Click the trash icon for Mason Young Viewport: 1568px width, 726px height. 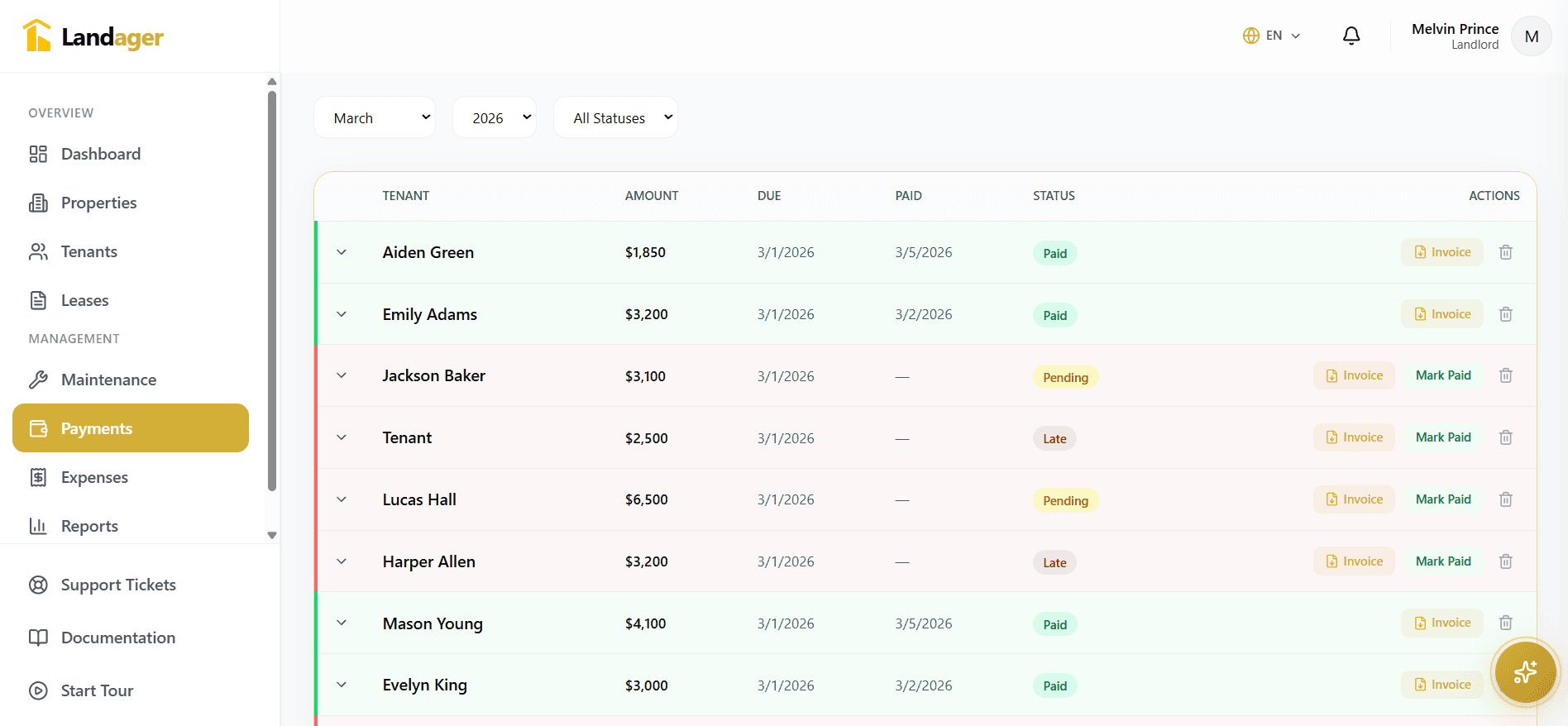pos(1506,623)
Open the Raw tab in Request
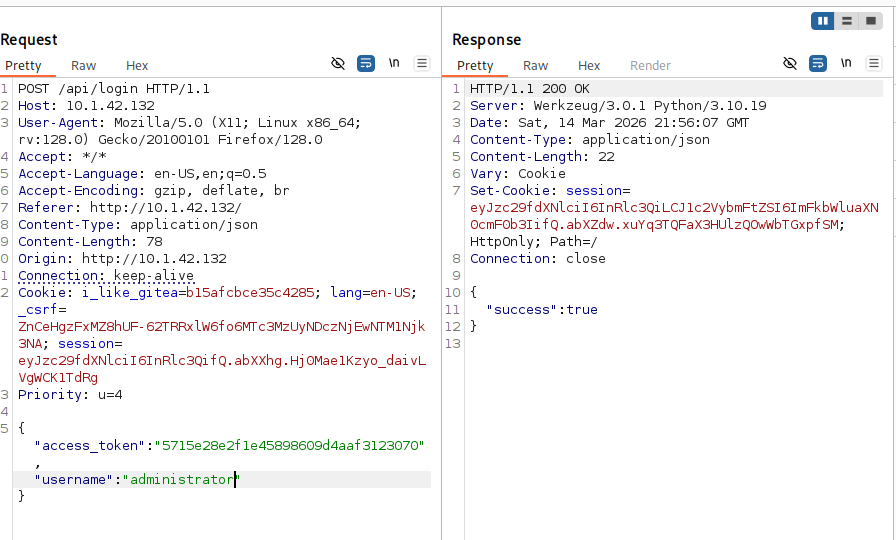 tap(83, 66)
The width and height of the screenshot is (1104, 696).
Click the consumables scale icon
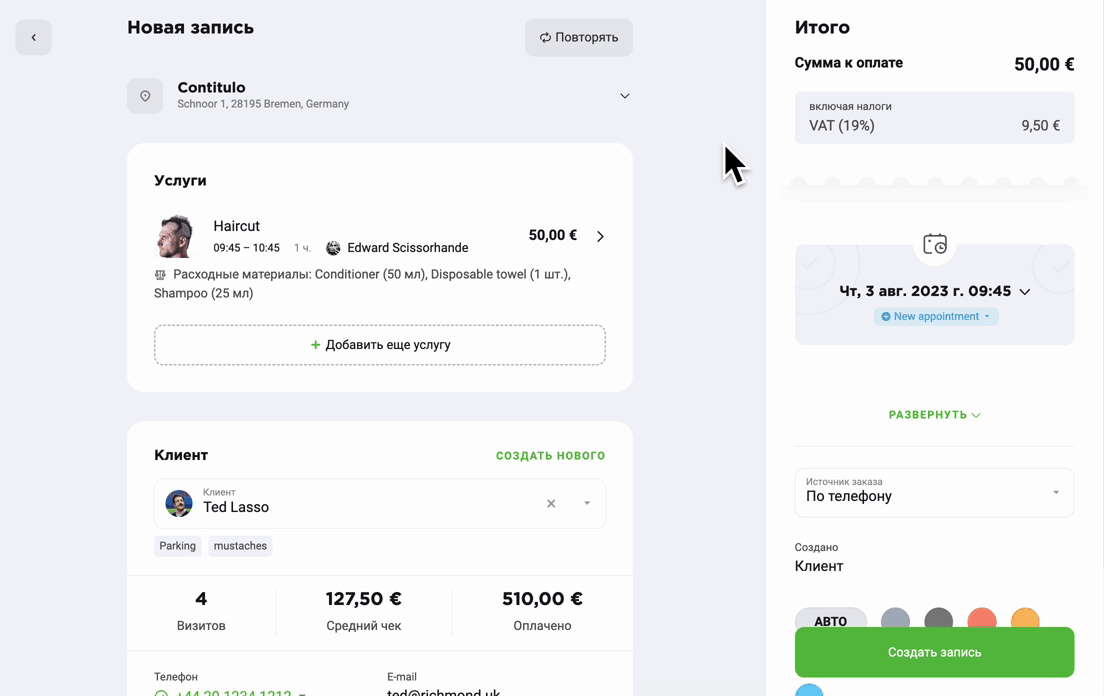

#### TASK PROMPT:
Skipping any pictures, copy the line that holds "Open the Raw tab in Request" and each line after it through the last line of the records, unchanged, and no other lines.

#### EXPECTED OUTPUT:
Open the Raw tab in Request
 tap(83, 66)
The width and height of the screenshot is (1104, 696).
Click the consumables scale icon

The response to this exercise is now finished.